# Problem details:
Exact copy, no pictures: every line from the one that contains "Task: Click green" through the end of the data below, and nothing else.

# Task material:
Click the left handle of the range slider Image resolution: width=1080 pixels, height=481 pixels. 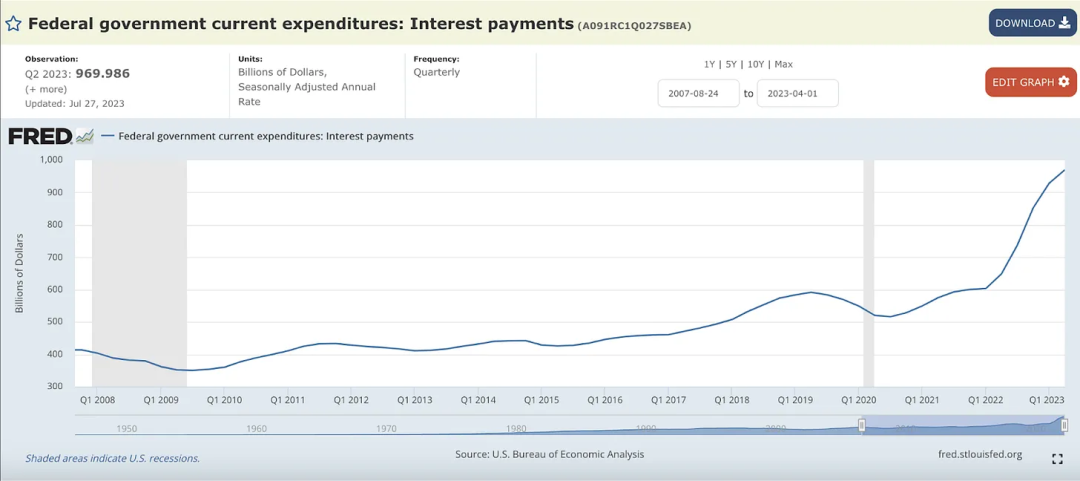coord(861,425)
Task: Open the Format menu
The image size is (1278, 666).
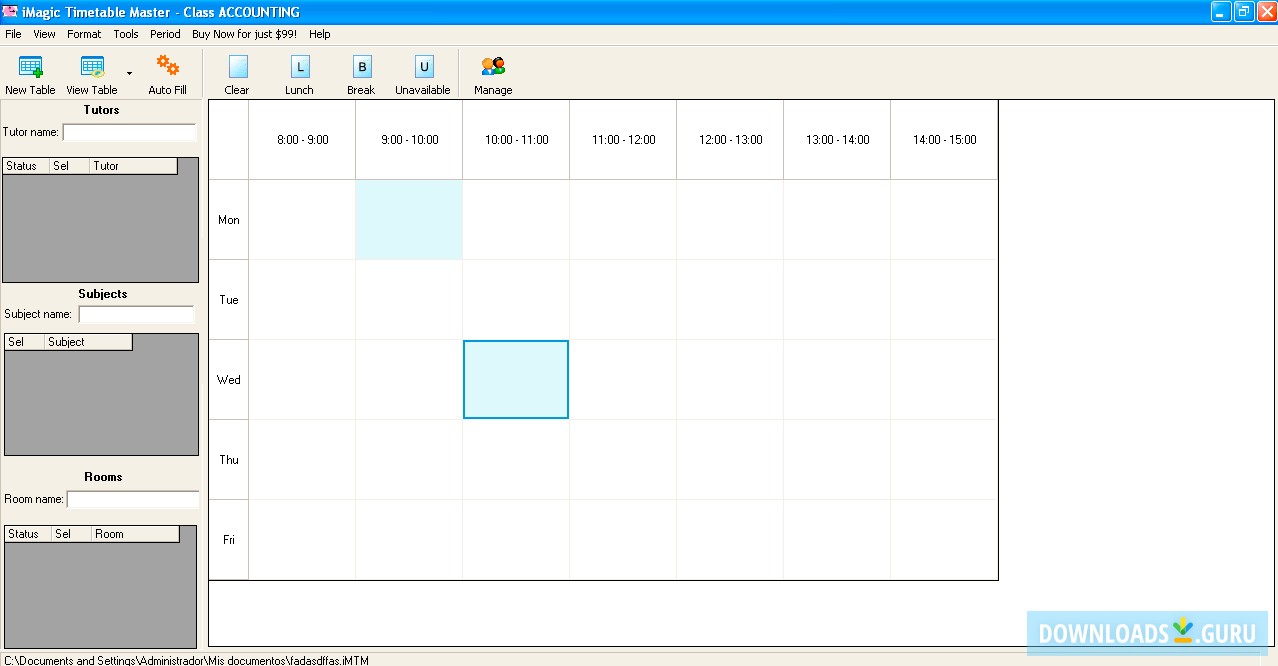Action: coord(83,33)
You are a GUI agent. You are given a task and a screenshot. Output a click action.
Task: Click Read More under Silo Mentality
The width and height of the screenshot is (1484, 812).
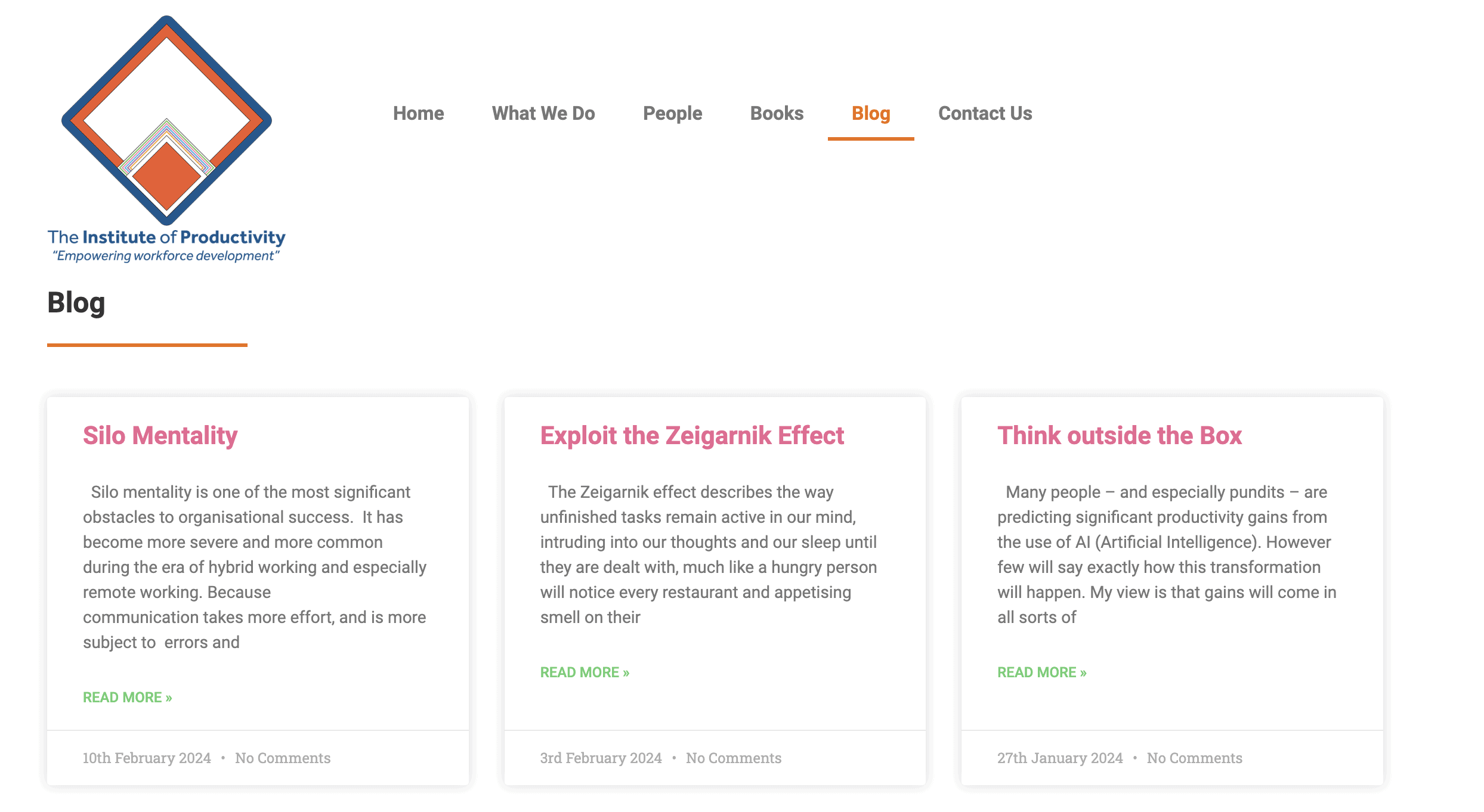pyautogui.click(x=127, y=698)
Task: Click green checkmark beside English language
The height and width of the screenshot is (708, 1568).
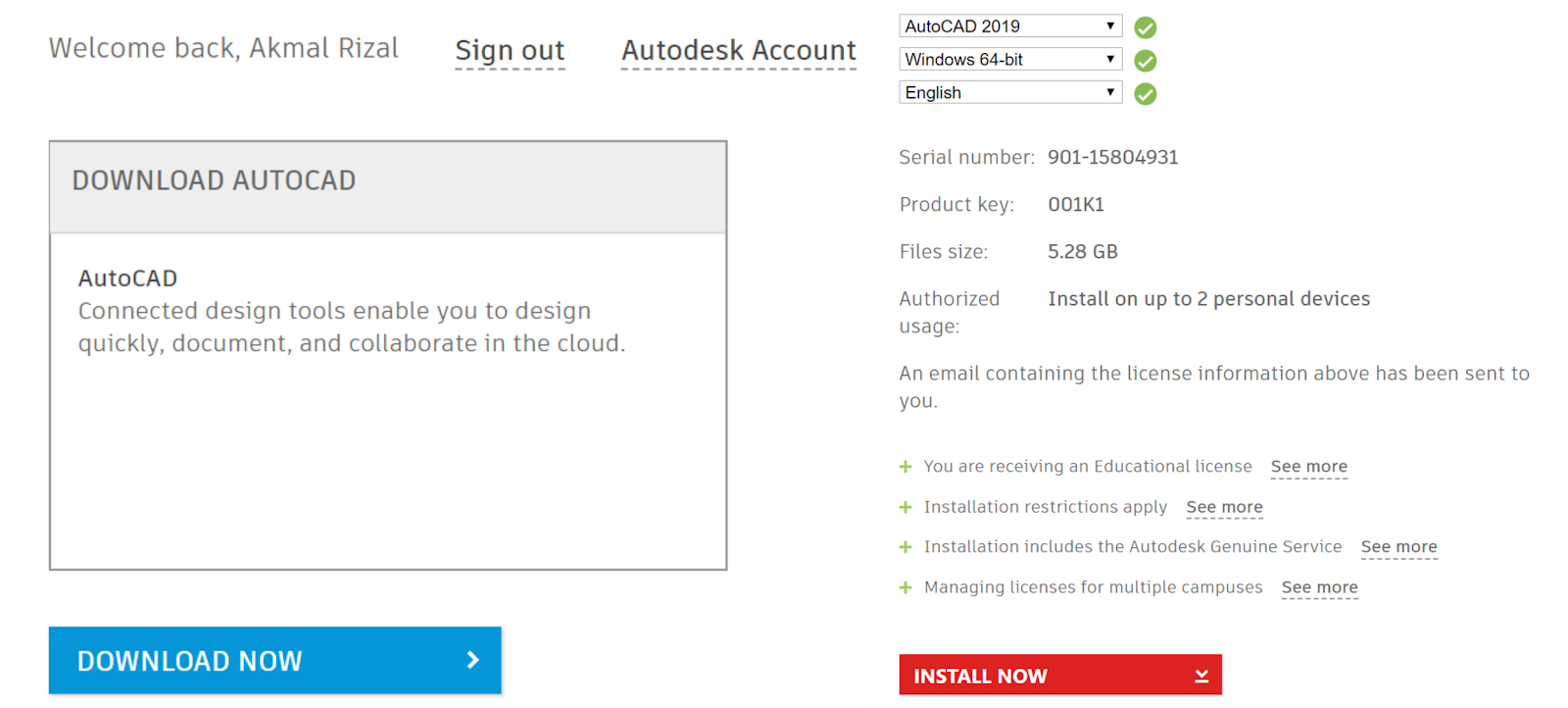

# Result of the task:
Task: Click green checkmark beside English language
The height and width of the screenshot is (708, 1568).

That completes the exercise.